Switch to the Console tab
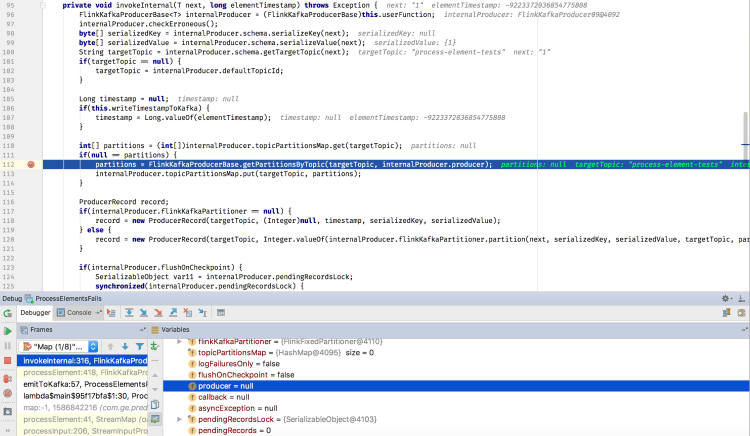This screenshot has width=750, height=436. (x=78, y=313)
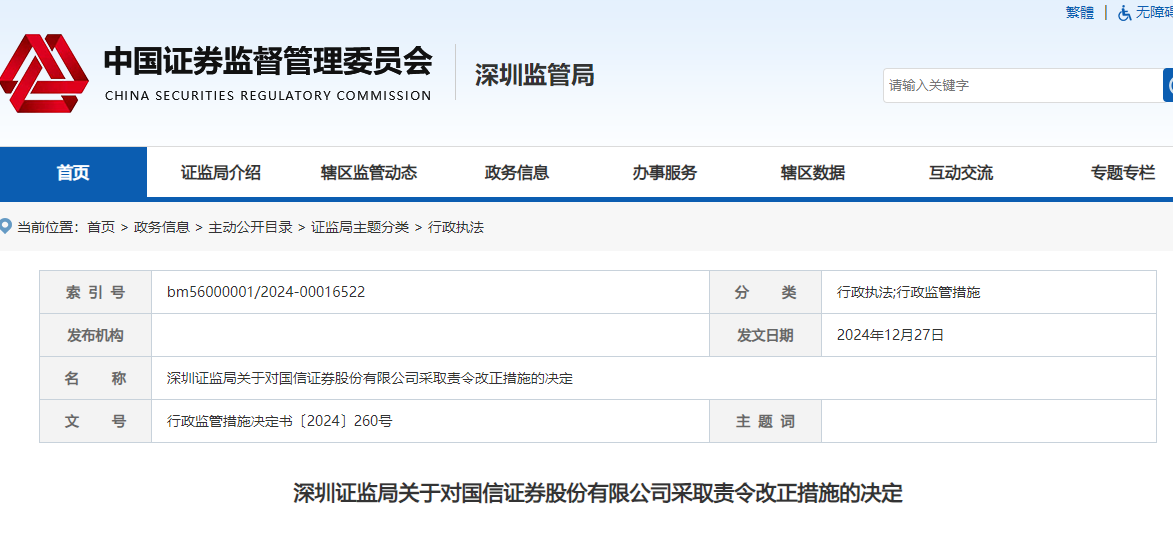
Task: Open the 专题专栏 navigation item
Action: (1122, 172)
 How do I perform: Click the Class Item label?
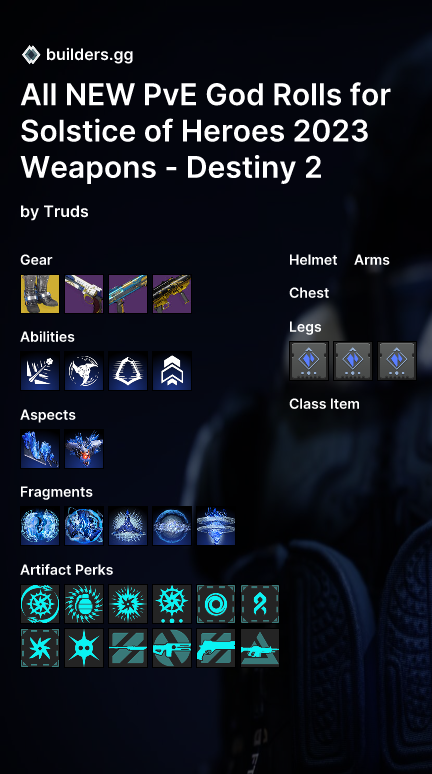(324, 404)
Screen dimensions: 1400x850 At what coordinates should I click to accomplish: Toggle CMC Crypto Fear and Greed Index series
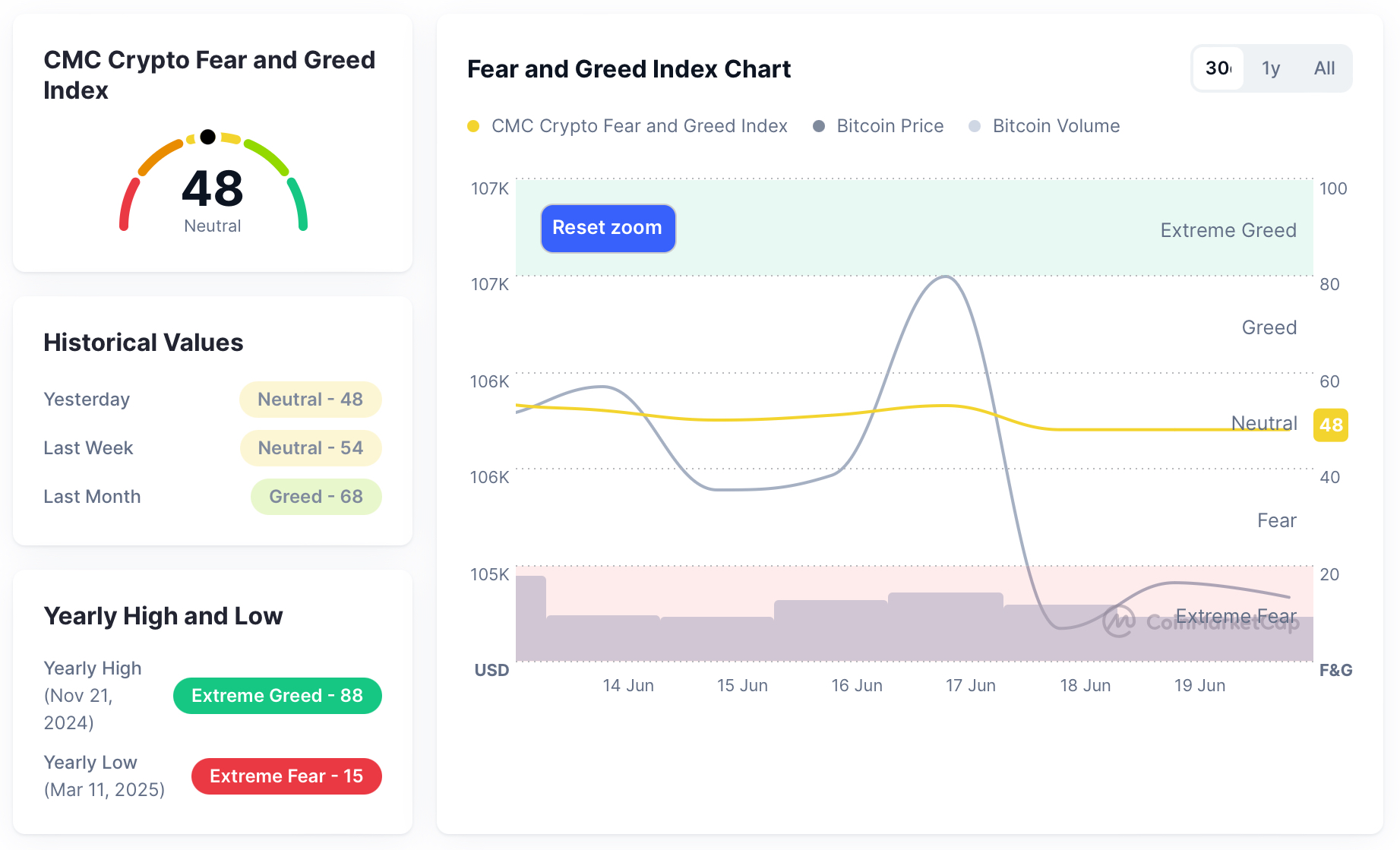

-------

■ Problem ■
Print once more, exactly, the lines from the one with "How do I perform: Click" through the last line of the data, both ends included, without any pictures.

■ Result of this exercise ■
 How do I perform: Click the Class Item label?
(324, 404)
Screen dimensions: 1400x850 At what coordinates should I click to accomplish: Toggle CMC Crypto Fear and Greed Index series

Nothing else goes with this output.